Your objective: Output only the lines below from the one containing "[Share on Facebook] (244, 2020)" to the one containing "Datenschutzrichtlinien vom Drittanbieter", exactly as written, both ends kept.

Dataset content:
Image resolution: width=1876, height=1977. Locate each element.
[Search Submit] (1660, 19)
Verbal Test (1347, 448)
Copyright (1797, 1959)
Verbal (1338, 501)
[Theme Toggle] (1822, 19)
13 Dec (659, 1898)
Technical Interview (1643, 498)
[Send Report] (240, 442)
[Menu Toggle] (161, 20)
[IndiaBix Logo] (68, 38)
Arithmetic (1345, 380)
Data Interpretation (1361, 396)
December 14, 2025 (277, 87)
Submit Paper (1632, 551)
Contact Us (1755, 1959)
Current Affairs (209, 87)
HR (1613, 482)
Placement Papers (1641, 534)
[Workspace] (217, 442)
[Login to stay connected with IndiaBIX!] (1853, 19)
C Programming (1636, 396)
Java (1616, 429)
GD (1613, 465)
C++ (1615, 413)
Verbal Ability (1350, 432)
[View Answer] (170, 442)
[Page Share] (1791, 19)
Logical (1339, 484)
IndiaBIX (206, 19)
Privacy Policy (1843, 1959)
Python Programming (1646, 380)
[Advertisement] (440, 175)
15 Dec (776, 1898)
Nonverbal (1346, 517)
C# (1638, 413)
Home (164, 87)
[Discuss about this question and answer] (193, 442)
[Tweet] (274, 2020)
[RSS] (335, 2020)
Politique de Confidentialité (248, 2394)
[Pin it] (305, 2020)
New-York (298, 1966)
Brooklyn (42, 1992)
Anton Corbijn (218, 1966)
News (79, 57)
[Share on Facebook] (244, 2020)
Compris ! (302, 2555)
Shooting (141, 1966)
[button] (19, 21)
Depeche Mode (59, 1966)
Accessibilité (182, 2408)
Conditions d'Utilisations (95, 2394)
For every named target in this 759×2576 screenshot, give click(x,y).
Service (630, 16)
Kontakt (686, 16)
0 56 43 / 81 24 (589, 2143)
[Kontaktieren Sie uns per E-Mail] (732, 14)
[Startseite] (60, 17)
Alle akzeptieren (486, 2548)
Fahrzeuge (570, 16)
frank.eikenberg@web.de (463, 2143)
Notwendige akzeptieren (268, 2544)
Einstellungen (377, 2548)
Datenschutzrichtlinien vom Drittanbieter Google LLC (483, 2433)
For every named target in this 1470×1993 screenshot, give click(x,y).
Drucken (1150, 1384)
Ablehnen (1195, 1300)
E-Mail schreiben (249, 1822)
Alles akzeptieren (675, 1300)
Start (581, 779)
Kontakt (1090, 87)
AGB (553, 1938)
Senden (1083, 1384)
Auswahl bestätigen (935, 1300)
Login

Output:
[Share on Facebook] (244, 2020)
Compris ! (302, 2555)
Shooting (141, 1966)
[button] (19, 21)
Depeche Mode (59, 1966)
Accessibilité (182, 2408)
Conditions d'Utilisations (95, 2394)
For every named target in this 759×2576 screenshot, give click(x,y).
Service (630, 16)
Kontakt (686, 16)
0 56 43 / 81 24 (589, 2143)
[Kontaktieren Sie uns per E-Mail] (732, 14)
[Startseite] (60, 17)
Alle akzeptieren (486, 2548)
Fahrzeuge (570, 16)
frank.eikenberg@web.de (463, 2143)
Notwendige akzeptieren (268, 2544)
Einstellungen (377, 2548)
Datenschutzrichtlinien vom Drittanbieter Google LLC (483, 2433)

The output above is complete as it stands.